In April 2002 the Israeli Defence Force bulldozed a 40,000 square-metre area in the centre of the Jenin refugee camp in the Northern West Bank. A UN report estimated that some 52 Palestinians were killed in the attack, about half of them civilians. In a detailed investigation, Human Rights Watch found that several civilians, including a disabled man, were crushed to death in their homes, because Israeli forces failed to allow relatives time to help them escape; others were used as human shields by the advancing Israelis. Operation Defensive Shield left 140 multi-family housing blocks completely destroyed, 1,500 damaged, and some 4,000 residents homeless, out of a population of 14,000.footnote1 During the operation, lesser demolitions were also carried out in Nablus, Hebron and Ramallah. Destruction of material infrastructure and cultural and administrative facilities was also widespread.

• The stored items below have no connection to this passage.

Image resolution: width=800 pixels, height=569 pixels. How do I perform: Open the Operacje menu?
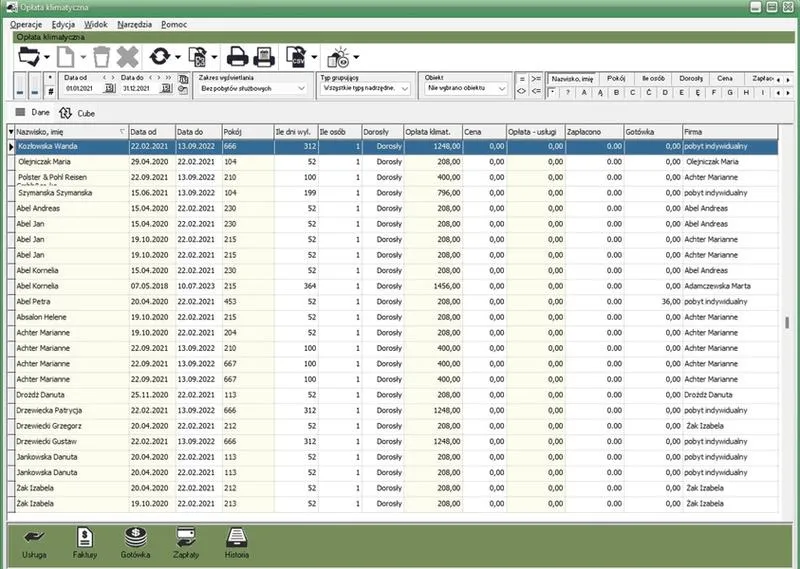tap(26, 24)
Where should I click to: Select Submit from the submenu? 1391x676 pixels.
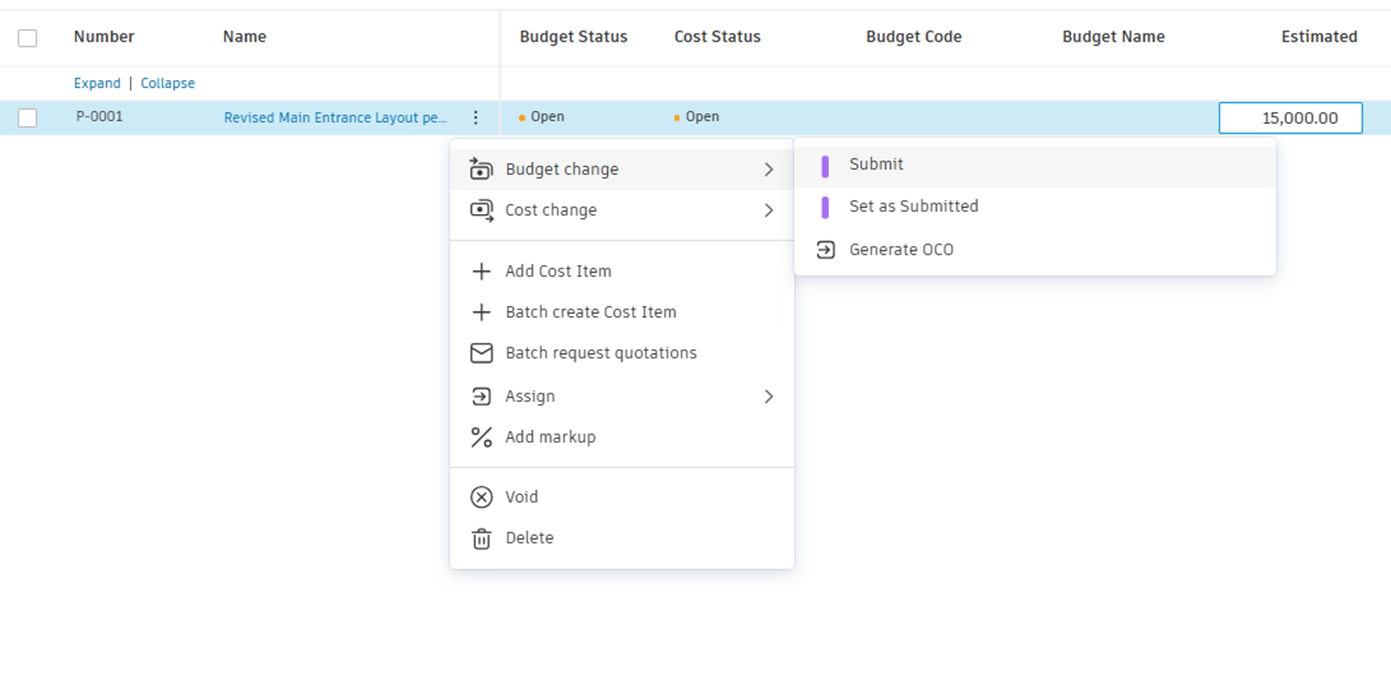tap(876, 164)
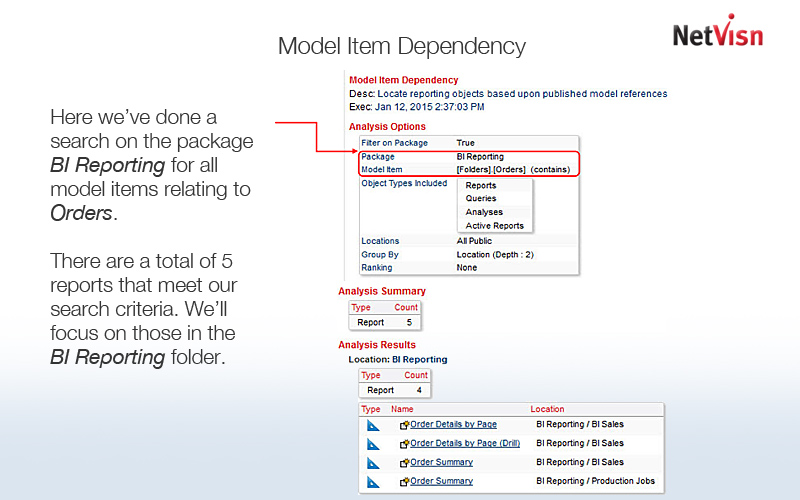Click shortcut icon beside Order Details by Page link
This screenshot has width=800, height=500.
pyautogui.click(x=405, y=425)
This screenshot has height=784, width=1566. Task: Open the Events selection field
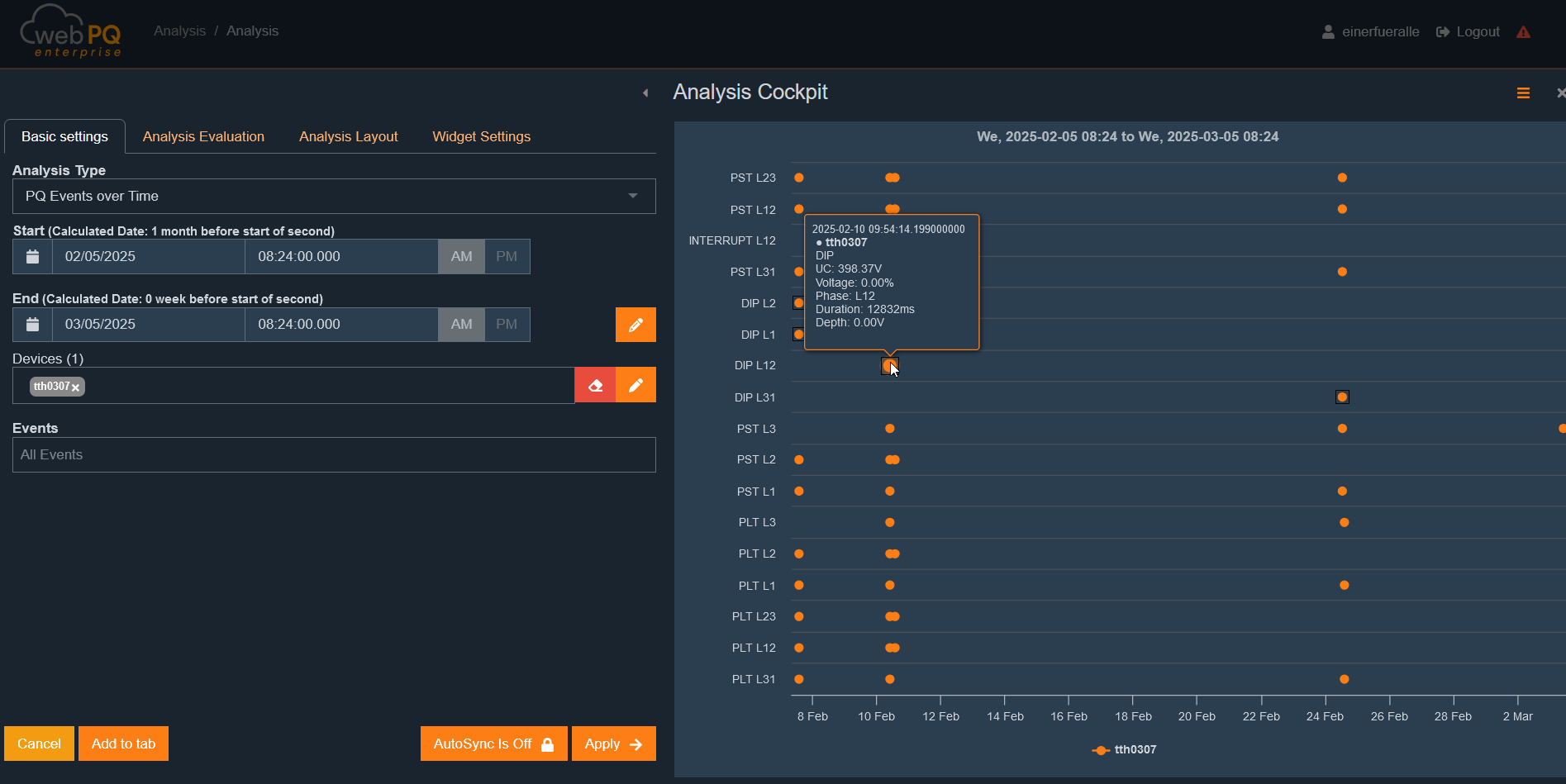pyautogui.click(x=334, y=455)
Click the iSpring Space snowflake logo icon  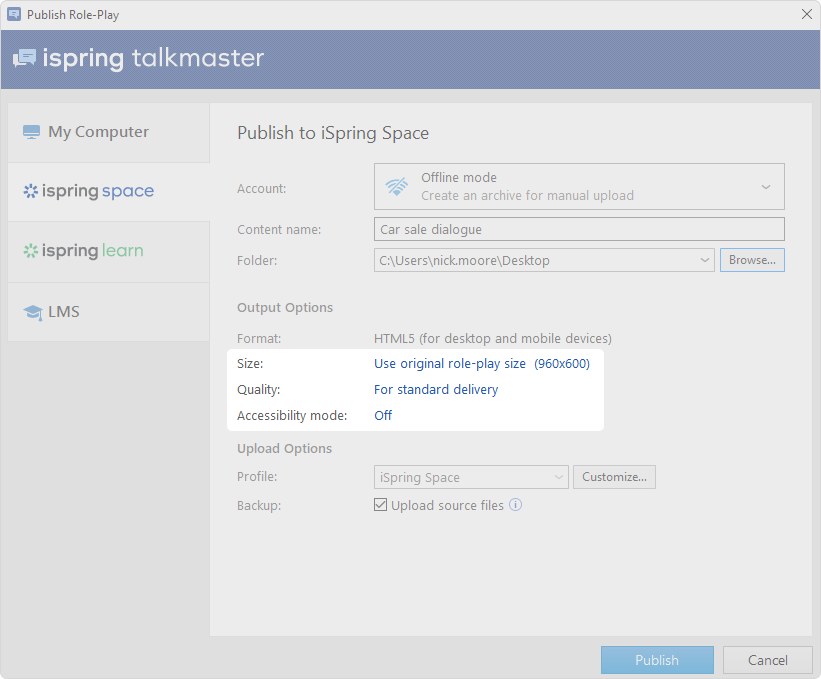click(x=31, y=191)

Such actions made a mockery of official Israeli claims that the IDF’s operation was designed purely to dismantle the ‘terrorist infrastructure’ behind Palestinian suicide attacks, which had left scores of civilians dead on the streets of Israel’s cities. The evidence suggests rather that its real purpose was to take advantage of the favourable context of America’s global ‘war on terror’ to destroy the urban foundations of a proto-Palestinian State. Learning from setbacks in Lebanon in the 1980s, the Israelis seem to have targeted, as IDF analyst Dov Tamari put it, ‘the social infrastructure, the welfare infrastructure, out of which combatants have grown and on which their families rely’. The appropriate term for this strategy was coined, more or less simultaneously in the early nineties, by Marshall Berman and a group of Bosnian architects: ‘urbicide’, or the deliberate wrecking or killing of the city.footnote2
The weapon that dominated Operation Defensive Shield was the D-9 armoured Caterpillar bulldozer. Weighing 60 tons and ‘built or retrofitted with steel armour plates, tiny bullet-proof cabin windows, special blades and buckets optimized for concrete demolition and a powerful asphalt-ripper in the rear’, the D-9 has been deliberately designed to plough through built-up Palestinian areas with impunity. An Israeli Chief of Staff has made no secret of the fact that ‘the Caterpillar D-9 bulldozer is a strategic weapon here’.footnote3 Yet urbicide by bulldozer is only one element in a four-pronged geopolitical and military strategy.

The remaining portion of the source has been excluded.